Start SOURCE EXCERPT

53% say the new year will be better than 2017, similar to proportion of respondents who said the same in 2016

Workers unload the numerals 1 and 8 on Dec. 13 as they prepare for the New Year's Eve festivities in Times Square in New York. (Photo by Drew Angerer/Getty Images)

After a politically tumultuous year capped by the passage of massive changes to the tax code, more than half of U.S. adults say they expect 2018 to be better, similar to the percentage of people who said the same about 2017.

In a poll of 2,201 adults conducted Dec. 21-24, 53 percent said they believe 2018 will be better than 2017, compared to 21 percent who said it would be worse and 16 percent who said it would be about the same. Ten percent did not know or had no opinion. The margin of error is plus or minus 2 percentage points.

That’s not too far from what people said at the end of last year, when 55 percent expressed optimism that 2017 would be better than 2016. Twenty-four percent predicted that 2017 would be worse than the previous year, and 11 percent said it would be about the same.

If this year’s optimism seems high, it’s probably due to the positivity that surrounds the festive time of year — along with a lot of cheerful economic rhetoric, said Stef Woods, an American University professor who studies behavior, culture and marketing.

“What you’re hearing in news and media is there will be tax cuts and it will benefit people,” Woods said in a Dec. 20 phone interview. “I think reflecting on economic growth around the holiday season, buying gifts, thinking on resolutions — at the end of the year, we would hope we’re hopeful.”

A 46-percent plurality of those surveyed in a poll of 2,201 U.S. adults conducted Dec. 14-18 said they expect their personal economic situation to improve in the new year, compared to 22 percent who expect it to worsen. Twenty-one percent predicted it would stay about the same. The poll’s margin of error is plus or minus 2 percentage points.

A plurality of 40 percent also said they feel more optimistic about the overall U.S. economy for next year, while 33 percent said they feel pessimistic.

By contrast, 48 percent of respondents said they were pessimistic about American politics going into 2018, while 26 percent said they were optimistic.

Americans are not wrong to feel buoyant about the economy, said Julia Coronado, an economist who previously worked for the Federal Reserve Board of Governors in Washington, D.C., and now heads MacroPolicy Perspectives LLC, a New York-based economic research firm.

End SOURCE EXCERPT
Start INFORMATION GIVEN

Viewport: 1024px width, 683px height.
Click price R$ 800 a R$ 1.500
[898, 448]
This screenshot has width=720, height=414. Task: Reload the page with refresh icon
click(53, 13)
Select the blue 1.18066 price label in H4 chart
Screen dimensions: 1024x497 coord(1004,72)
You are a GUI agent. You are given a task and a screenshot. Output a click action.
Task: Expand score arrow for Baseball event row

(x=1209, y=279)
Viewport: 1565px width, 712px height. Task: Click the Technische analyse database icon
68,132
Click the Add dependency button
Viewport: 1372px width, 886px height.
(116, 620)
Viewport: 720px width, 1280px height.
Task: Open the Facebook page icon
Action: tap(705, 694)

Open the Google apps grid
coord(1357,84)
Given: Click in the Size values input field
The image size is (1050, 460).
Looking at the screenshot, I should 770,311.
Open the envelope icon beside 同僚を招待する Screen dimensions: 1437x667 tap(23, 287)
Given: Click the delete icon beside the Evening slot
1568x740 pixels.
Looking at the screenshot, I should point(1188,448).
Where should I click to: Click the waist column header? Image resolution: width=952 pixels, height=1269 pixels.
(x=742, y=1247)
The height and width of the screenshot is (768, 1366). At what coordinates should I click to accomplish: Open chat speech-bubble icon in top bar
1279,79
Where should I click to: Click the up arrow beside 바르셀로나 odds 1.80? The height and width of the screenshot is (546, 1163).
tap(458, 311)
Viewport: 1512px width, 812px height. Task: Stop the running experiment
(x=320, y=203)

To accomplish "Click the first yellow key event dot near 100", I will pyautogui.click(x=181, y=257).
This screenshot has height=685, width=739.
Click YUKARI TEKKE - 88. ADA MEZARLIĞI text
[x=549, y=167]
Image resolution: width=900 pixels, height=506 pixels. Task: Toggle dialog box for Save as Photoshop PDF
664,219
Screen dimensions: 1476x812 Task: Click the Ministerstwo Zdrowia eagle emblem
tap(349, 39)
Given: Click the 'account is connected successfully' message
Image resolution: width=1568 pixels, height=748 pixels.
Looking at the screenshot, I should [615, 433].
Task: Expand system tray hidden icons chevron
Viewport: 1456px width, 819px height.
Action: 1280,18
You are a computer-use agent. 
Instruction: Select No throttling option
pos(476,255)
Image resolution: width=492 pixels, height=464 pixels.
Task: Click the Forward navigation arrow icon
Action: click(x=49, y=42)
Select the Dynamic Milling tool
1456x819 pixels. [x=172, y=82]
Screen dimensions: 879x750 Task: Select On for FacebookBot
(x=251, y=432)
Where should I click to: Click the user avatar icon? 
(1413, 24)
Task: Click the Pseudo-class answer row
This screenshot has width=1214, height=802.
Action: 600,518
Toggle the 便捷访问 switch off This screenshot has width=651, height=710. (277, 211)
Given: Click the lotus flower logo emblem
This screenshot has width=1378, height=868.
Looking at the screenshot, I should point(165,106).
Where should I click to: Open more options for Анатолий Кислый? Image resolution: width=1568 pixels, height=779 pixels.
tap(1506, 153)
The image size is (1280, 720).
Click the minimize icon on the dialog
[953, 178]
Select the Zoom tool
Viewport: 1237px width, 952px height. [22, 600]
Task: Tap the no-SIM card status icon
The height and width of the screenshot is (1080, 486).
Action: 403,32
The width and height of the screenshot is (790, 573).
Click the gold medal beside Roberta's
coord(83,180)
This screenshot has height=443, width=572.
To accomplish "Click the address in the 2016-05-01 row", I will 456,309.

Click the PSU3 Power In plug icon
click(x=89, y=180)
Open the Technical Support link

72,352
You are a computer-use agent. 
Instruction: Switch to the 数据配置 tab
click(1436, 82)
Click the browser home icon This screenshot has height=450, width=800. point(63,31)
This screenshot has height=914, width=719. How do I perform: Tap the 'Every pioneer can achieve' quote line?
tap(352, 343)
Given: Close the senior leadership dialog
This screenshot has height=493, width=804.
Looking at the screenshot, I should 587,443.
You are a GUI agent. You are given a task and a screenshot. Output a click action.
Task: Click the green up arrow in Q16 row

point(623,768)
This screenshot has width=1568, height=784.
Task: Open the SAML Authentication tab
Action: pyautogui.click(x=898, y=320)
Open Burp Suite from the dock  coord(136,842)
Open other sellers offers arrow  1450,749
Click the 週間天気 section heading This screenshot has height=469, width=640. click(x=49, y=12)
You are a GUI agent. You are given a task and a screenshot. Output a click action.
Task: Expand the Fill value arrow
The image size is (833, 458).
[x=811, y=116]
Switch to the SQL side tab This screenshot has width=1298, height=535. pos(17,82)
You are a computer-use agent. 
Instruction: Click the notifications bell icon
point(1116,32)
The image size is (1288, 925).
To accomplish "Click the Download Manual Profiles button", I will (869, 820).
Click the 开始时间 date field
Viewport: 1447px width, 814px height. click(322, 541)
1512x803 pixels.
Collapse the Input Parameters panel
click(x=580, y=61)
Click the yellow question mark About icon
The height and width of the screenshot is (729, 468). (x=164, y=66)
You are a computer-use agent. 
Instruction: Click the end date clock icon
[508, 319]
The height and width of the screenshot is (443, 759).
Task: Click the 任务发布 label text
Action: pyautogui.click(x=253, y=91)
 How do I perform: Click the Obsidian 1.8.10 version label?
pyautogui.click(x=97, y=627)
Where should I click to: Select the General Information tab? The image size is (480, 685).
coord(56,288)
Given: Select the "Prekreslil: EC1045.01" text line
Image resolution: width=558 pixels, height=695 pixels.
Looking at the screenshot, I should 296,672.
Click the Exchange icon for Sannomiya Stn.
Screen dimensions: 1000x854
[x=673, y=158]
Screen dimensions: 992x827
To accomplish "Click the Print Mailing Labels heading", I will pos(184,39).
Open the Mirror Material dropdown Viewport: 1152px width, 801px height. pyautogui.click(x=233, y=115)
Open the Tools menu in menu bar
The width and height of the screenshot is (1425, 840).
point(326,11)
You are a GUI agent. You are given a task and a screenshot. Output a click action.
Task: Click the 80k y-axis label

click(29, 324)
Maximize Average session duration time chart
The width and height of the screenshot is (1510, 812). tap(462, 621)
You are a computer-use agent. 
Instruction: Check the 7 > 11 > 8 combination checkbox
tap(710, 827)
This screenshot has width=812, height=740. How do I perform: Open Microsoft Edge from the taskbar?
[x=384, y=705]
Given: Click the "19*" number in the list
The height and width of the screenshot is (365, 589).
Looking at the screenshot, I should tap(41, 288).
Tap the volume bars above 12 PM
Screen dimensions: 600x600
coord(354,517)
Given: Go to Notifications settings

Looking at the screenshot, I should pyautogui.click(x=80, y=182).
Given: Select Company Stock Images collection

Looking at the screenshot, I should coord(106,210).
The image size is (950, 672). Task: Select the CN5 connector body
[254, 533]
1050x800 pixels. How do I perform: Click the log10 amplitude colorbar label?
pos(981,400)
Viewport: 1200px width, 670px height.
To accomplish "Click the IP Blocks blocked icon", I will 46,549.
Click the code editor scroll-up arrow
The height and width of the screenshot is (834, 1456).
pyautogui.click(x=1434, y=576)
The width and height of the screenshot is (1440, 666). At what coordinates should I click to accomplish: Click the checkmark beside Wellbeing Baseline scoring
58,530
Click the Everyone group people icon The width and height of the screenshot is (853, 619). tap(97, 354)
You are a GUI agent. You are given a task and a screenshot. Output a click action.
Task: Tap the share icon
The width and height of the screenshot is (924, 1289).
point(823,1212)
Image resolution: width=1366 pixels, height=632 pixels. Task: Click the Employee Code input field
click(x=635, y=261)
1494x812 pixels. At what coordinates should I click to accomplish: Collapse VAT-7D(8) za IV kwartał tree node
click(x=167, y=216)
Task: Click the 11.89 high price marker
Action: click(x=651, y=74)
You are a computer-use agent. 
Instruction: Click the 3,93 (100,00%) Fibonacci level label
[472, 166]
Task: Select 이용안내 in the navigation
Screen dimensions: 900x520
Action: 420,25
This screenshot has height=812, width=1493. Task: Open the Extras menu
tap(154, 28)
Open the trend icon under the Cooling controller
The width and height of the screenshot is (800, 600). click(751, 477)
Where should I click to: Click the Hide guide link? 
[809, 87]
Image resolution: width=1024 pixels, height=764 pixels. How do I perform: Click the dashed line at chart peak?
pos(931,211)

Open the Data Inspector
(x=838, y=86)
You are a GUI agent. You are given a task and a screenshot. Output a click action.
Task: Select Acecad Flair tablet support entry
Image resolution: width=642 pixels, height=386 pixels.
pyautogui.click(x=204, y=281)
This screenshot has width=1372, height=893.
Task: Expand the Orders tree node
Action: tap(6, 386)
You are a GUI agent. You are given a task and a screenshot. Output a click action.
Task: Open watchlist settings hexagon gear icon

End INFORMATION GIVEN

**SET PROBLEM**
Reproduce word for word the part of the poll text that opens with the words containing "After a politically" and closes with "The margin of error is plus or minus 2 percentage points.". The records constitute separate material, unrelated to the text on the poll about expectations for 2018.

**TASK RESULT**
After a politically tumultuous year capped by the passage of massive changes to the tax code, more than half of U.S. adults say they expect 2018 to be better, similar to the percentage of people who said the same about 2017.

In a poll of 2,201 adults conducted Dec. 21-24, 53 percent said they believe 2018 will be better than 2017, compared to 21 percent who said it would be worse and 16 percent who said it would be about the same. Ten percent did not know or had no opinion. The margin of error is plus or minus 2 percentage points.